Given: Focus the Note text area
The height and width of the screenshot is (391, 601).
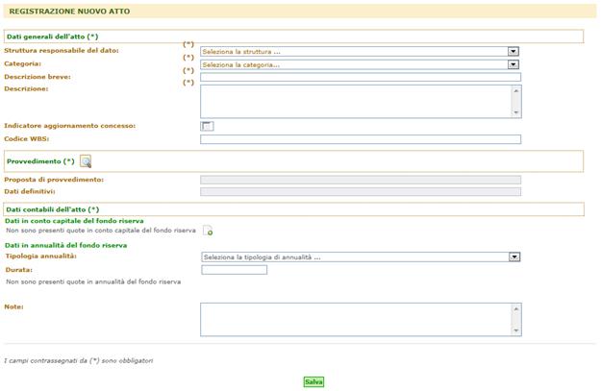Looking at the screenshot, I should 355,319.

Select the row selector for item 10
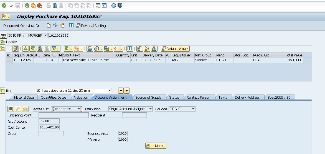coord(9,60)
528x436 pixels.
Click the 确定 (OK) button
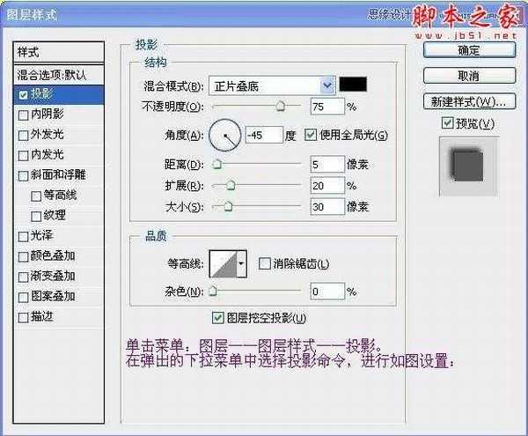(469, 51)
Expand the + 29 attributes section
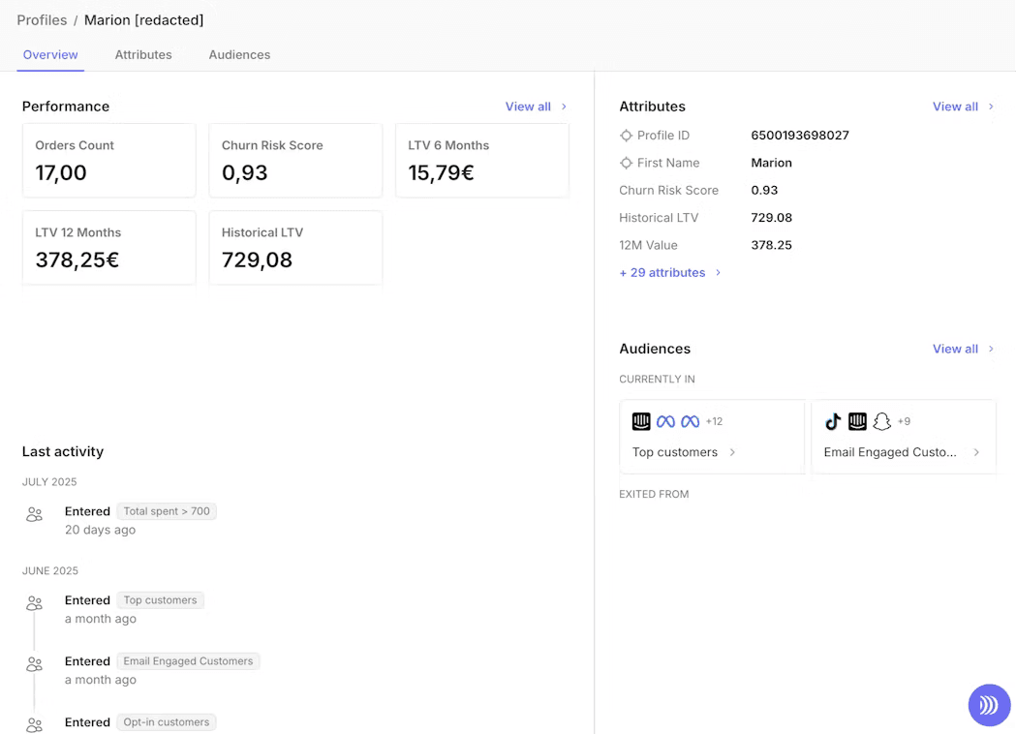The height and width of the screenshot is (734, 1016). tap(663, 272)
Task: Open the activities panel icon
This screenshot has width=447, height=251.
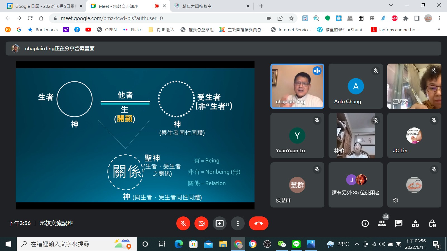Action: click(415, 223)
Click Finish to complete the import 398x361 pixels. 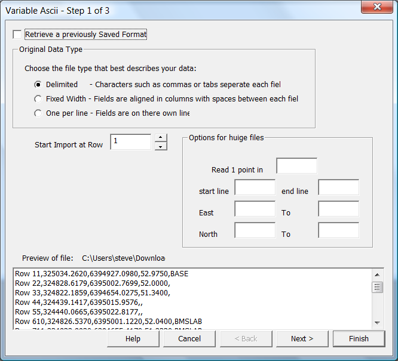tap(359, 338)
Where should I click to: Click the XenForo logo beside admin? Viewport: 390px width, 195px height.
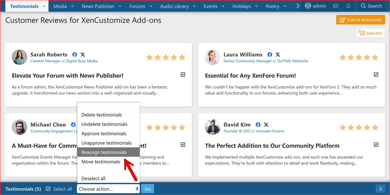308,5
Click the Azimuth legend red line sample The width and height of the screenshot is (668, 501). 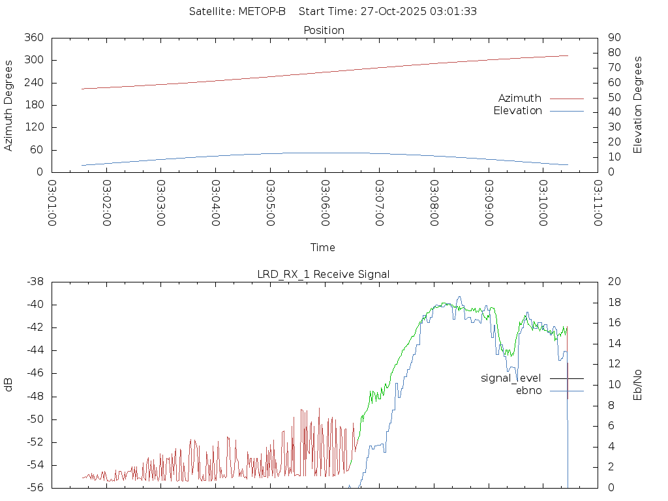point(566,99)
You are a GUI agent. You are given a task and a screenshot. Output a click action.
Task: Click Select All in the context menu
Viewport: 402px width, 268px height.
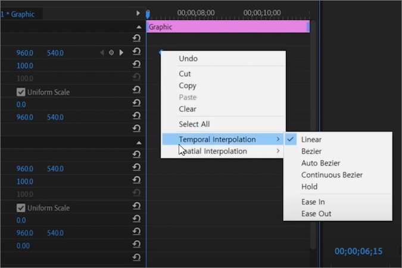[194, 124]
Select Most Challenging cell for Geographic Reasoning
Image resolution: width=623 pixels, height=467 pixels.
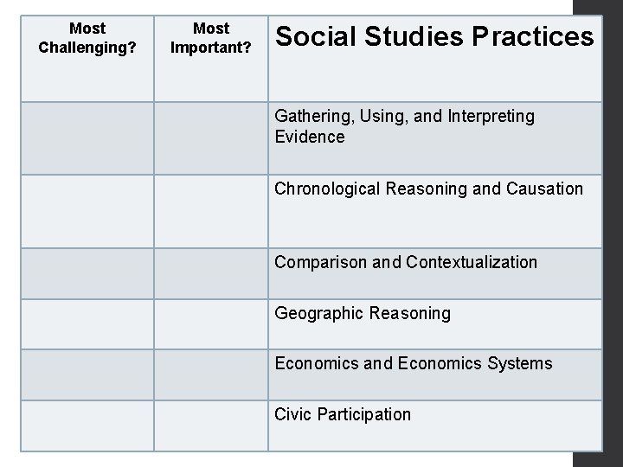click(87, 324)
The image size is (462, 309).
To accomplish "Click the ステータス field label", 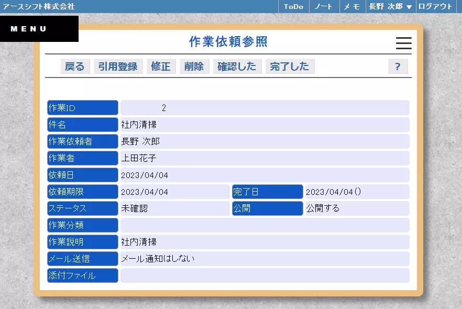I will [x=82, y=208].
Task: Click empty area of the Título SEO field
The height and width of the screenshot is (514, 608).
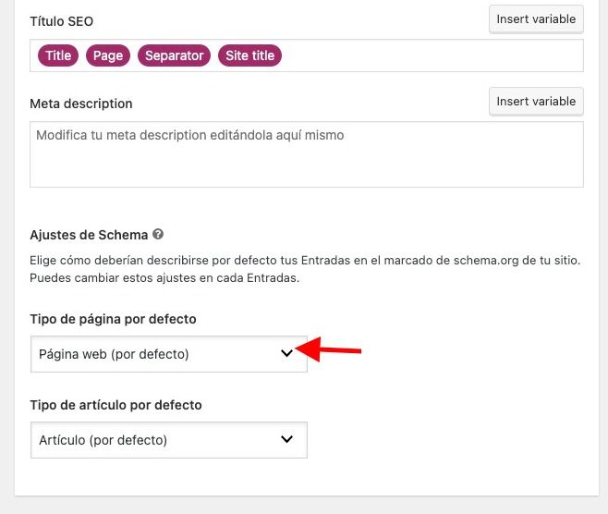Action: click(x=431, y=55)
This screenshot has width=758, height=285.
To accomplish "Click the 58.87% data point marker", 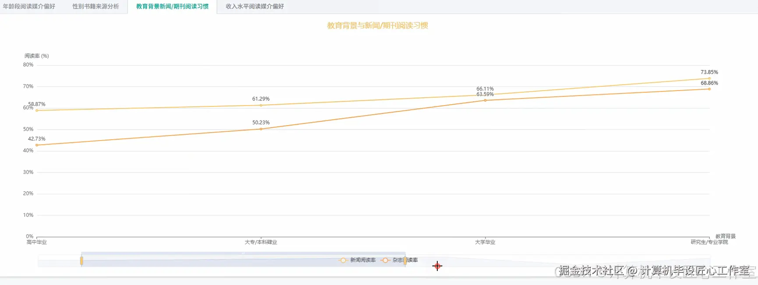I will click(x=37, y=110).
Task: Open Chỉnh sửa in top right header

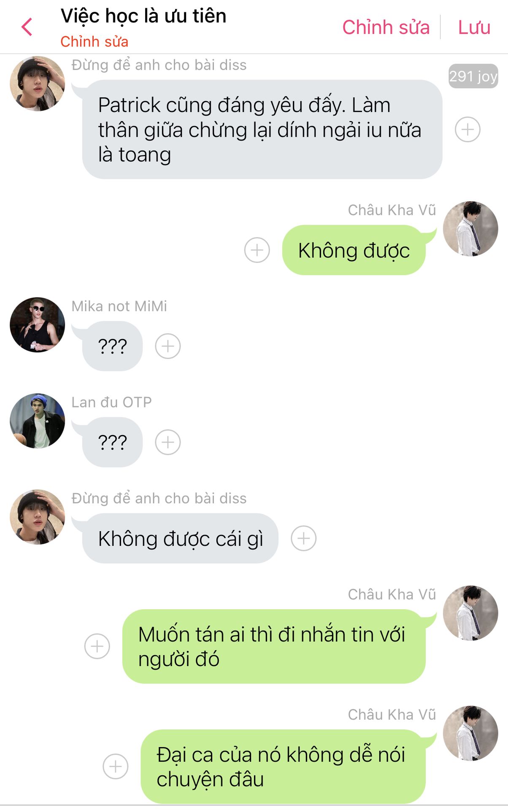Action: click(386, 27)
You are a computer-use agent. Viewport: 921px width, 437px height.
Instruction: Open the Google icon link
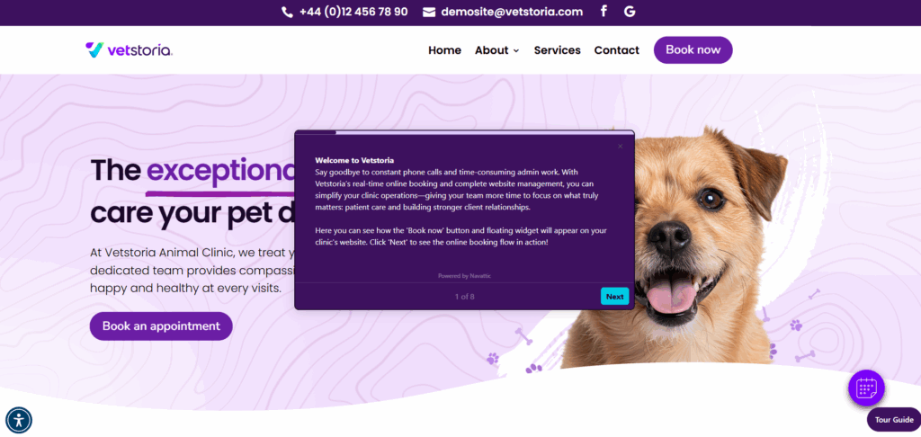point(630,11)
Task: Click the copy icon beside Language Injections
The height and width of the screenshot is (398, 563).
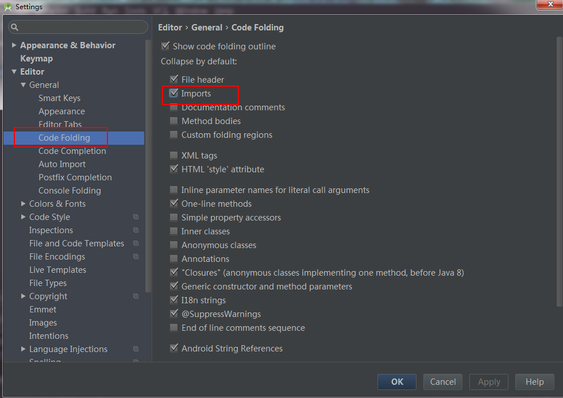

☆ ☆ ☆

How to complete this task - The required answer is an exact, picture-free copy of the lines from the opening of the listing above through the line with "Task: Open the activities panel icon".

Solution below -
Given: Focus the Note text area
The height and width of the screenshot is (391, 601).
Looking at the screenshot, I should 355,319.

Select the row selector for item 10
coord(9,60)
528x436 pixels.
Click the 确定 (OK) button
(469, 51)
Expand the + 29 attributes section
The height and width of the screenshot is (734, 1016). tap(663, 272)
Task: Open the activities panel icon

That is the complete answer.